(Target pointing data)
>> START
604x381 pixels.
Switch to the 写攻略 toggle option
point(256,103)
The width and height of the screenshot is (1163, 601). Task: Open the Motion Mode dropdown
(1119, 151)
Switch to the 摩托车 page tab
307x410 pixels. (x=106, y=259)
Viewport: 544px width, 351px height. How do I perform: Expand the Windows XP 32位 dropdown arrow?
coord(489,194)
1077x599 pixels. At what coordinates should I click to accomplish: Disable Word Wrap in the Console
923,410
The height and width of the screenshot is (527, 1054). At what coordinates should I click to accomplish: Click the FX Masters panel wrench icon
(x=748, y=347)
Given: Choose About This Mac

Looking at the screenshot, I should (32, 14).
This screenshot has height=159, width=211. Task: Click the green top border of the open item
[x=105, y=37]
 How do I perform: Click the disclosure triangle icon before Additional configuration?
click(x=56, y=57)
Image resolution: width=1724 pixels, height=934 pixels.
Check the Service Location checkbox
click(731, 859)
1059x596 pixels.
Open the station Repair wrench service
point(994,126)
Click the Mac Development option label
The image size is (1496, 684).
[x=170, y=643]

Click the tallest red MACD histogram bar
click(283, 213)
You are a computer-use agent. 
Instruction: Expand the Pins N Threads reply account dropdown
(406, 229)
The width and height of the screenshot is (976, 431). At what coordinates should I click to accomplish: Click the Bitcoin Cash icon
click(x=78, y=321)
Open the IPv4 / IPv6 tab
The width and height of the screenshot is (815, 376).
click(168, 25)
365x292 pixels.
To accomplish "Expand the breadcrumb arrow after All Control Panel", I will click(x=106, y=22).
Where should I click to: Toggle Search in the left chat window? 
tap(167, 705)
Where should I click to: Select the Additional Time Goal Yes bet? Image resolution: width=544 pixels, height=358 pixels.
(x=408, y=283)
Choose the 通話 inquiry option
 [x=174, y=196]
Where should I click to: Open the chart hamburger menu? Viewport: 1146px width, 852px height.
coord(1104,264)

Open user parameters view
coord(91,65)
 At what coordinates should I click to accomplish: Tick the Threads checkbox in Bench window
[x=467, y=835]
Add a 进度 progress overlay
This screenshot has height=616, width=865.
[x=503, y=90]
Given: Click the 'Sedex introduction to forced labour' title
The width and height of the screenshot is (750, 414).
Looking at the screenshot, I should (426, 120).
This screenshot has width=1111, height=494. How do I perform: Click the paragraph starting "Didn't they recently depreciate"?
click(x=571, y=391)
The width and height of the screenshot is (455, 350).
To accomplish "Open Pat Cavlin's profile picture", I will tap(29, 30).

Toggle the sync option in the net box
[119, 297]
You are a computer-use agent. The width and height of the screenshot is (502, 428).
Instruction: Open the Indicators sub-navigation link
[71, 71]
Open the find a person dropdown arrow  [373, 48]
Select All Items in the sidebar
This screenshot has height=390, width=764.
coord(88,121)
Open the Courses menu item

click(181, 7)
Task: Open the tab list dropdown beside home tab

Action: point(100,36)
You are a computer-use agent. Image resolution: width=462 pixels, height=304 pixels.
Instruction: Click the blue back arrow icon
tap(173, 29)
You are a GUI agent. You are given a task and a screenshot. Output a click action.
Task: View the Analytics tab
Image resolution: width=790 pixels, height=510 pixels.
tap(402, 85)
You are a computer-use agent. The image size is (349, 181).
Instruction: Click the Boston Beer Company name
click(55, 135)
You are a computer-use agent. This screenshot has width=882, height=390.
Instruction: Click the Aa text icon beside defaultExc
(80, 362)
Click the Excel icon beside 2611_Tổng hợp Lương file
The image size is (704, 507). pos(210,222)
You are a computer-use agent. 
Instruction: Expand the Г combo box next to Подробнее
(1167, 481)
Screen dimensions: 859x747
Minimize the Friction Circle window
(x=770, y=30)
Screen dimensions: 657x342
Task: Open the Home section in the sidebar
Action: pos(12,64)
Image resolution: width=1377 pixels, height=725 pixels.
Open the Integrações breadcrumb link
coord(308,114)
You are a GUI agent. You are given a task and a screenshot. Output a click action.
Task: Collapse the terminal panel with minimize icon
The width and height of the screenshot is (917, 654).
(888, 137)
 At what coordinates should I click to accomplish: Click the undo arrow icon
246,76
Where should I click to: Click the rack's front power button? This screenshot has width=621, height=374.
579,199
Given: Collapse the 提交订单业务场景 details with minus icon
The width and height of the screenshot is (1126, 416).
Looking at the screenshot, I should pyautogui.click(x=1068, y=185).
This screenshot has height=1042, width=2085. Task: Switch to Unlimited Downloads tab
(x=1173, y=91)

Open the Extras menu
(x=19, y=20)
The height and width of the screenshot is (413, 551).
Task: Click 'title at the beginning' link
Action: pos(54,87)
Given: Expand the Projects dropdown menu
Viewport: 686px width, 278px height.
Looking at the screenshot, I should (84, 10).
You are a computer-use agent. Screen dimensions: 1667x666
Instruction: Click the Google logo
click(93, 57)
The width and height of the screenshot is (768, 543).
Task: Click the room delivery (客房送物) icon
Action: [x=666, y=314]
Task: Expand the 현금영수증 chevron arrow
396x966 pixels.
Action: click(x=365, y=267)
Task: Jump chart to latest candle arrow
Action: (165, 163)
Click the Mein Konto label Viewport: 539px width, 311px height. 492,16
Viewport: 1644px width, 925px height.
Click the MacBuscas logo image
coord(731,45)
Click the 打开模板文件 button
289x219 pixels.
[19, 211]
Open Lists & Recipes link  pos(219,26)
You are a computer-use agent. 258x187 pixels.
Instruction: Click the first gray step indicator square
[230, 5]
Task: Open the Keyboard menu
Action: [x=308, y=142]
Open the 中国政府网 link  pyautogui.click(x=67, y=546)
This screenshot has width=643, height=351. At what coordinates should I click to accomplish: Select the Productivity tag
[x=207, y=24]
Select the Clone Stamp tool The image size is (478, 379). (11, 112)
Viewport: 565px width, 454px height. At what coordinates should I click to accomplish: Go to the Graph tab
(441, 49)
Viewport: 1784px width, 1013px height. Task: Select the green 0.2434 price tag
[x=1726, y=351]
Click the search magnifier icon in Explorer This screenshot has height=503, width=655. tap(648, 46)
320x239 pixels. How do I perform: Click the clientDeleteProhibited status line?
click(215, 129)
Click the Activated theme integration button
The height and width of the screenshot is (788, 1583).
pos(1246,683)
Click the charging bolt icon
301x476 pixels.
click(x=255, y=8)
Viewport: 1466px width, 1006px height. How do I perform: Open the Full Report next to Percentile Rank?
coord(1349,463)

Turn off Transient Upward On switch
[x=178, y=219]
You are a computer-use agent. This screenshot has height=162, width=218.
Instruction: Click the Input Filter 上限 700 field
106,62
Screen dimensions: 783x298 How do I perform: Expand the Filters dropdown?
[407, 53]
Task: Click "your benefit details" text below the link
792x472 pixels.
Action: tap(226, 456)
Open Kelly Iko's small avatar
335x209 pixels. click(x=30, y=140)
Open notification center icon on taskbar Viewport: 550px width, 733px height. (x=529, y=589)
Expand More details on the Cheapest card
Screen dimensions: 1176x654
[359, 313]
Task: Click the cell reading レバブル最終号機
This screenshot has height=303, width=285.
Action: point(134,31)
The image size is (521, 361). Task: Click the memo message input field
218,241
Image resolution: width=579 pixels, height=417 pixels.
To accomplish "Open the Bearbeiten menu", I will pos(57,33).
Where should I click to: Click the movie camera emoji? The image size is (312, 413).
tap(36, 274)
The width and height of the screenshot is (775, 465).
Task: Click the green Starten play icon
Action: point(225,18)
>> END
== REQUIREMENT ==
Copy out everything in the records from the line containing "Click the Mein" down to the line containing "[x=207, y=24]", with both of those lines included and nothing changed.

== COMPLETED EXERCISE ==
Click the Mein Konto label Viewport: 539px width, 311px height. 492,16
Viewport: 1644px width, 925px height.
Click the MacBuscas logo image
coord(731,45)
Click the 打开模板文件 button
289x219 pixels.
[19, 211]
Open Lists & Recipes link  pos(219,26)
You are a computer-use agent. 258x187 pixels.
Instruction: Click the first gray step indicator square
[230, 5]
Task: Open the Keyboard menu
Action: [x=308, y=142]
Open the 中国政府网 link  pyautogui.click(x=67, y=546)
This screenshot has width=643, height=351. At what coordinates should I click to accomplish: Select the Productivity tag
[x=207, y=24]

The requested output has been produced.